Sure, I know I don’t technically need an epilogue. But I feel like it makes sense to have one for these characters, this story.

This epilogue is the only thing standing in my way to typing those two final words that I’ve been craving for months now.

So help me…I will get there this weekend.

The final sprint.

I’ve been known to run a marathon back in my day. And an ultramarathon. And hell, even an Ironman triathlon (yes, the full 140.6 mile race). Yeah, I am fully aware that I am a special breed of crazy. I don’t like to half ass anything; if I’m going to do something, I go balls out and just go big. 

Which is probably why I outgrew the notion of short stories early on in my life. 

Writing this novel has been a lot like those endurance races. 

You start off strong. Excited. Keeping a steady pace of one foot in front of the other. And before you know it, you’re at the halfway point. Sitting on thirty to forty thousand words, thinking huh, that was surprisingly easy. When really, it was anything but. 

Then somewhere between mile 13 and mile 18…things slowly begin to unravel. Your feet hurt. You’re hungry. And an annoying little blister develops on your pinky toe and just won’t stop screaming at you. Every step you take turns into a fight. Each step may a well be a mile. Like each word feels like it’s own chapter. And each chapter takes a million light years to write. 
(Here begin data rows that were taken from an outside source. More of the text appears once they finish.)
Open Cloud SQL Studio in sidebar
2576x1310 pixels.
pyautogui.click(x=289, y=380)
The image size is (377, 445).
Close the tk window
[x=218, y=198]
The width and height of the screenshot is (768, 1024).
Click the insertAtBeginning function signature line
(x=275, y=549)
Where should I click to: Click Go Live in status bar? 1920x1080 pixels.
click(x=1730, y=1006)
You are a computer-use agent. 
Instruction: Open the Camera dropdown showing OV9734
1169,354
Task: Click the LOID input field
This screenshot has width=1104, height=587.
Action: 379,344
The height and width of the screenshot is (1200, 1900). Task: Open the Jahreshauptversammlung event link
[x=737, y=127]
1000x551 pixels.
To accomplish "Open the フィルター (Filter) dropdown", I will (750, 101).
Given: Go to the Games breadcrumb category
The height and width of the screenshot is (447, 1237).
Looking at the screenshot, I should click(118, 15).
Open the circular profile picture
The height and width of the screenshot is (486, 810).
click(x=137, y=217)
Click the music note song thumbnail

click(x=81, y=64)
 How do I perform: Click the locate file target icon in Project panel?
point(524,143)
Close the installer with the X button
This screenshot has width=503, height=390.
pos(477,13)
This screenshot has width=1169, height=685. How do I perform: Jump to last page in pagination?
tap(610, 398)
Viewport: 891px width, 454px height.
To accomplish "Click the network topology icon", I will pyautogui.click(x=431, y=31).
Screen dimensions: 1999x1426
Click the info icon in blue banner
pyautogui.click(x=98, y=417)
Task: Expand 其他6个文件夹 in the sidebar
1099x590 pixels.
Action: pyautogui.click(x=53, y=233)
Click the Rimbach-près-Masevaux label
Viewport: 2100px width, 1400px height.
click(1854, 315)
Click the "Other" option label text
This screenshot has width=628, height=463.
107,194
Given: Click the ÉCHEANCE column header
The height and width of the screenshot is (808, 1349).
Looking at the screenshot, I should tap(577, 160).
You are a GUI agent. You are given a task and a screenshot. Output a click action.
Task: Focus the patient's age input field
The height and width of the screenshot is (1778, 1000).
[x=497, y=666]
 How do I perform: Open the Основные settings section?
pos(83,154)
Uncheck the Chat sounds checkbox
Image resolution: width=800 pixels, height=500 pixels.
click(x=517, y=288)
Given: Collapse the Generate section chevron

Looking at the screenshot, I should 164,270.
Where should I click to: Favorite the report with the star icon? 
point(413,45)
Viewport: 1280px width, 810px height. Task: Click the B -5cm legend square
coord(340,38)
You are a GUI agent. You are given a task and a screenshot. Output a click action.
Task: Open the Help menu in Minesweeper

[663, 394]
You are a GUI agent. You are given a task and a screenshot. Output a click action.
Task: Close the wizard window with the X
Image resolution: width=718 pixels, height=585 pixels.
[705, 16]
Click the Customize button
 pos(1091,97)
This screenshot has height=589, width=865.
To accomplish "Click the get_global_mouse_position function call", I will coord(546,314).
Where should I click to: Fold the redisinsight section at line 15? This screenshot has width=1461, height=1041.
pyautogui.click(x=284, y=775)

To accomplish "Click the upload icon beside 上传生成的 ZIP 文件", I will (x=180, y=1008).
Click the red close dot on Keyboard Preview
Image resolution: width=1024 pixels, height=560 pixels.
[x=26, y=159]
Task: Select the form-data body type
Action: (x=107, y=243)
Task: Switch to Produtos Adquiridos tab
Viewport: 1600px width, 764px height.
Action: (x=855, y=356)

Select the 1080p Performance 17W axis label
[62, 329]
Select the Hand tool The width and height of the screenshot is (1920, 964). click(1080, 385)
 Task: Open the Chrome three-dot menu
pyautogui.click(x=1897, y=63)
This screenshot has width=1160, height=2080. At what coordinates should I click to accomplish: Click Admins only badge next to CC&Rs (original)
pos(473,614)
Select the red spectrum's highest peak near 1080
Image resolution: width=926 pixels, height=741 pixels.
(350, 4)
It’s painful, but you just keep pushing and make yourself move forward knowing that each painful step, each sentence you write and then rewrite twenty more times takes you one step closer to your ultimate goal: the finish line. 

And as long as you stay moving in the right direction, you can get your way through it. You know that you just have to put one foot in front of the other. Write one word, then the next and then the one after that. And with enough persistence (or perhaps it’s stubbornness in my case?) you will one day see the finish line.

That, my friends, is where I’m at right now.

I am at mile 26 of this marathon. The glorious finish chute of an Ironman. I see the blinding lights, the blaring music, and the crowd cheering me on, pulsing me forward to the finish.

And truthfully, it’s bittersweet. 

The highs and lows have been nothing but fun and emotional and quite the ride for me as a writer. I am thankful to be at the end of Ivy’s story. My girl needs and deserves her closure (in spite of some of the shitty people in her life).

But I feel like she has so much more to say. Perhaps there’s more in store for her on another day. Another page. Another novel.

This weekend was nothing but productive for me. My parents kindly took the kids all day yesterday, my husband escaped to the yard to get some outdoor work done, and I hid in my cave on that beautiful Memorial Day Monday. I finessed and noodled the language until I couldn’t see straight. I cleaned things up. I wrote and rewrote parts I didn’t love. I put the finishing touches on all twenty three chapters of my baby. And now all I have left to write is the epilogue. 

How do you say goodbye to characters you’ve grown to love? Maybe I don’t? Technically, once it’s down on paper their story lives forever. So perhaps it’s not a goodbye at all. But rather a “see you soon, Cubby Bear.”

So for now, rather than focus on closure (mine and my characters), I’m just going to enjoy the finish line.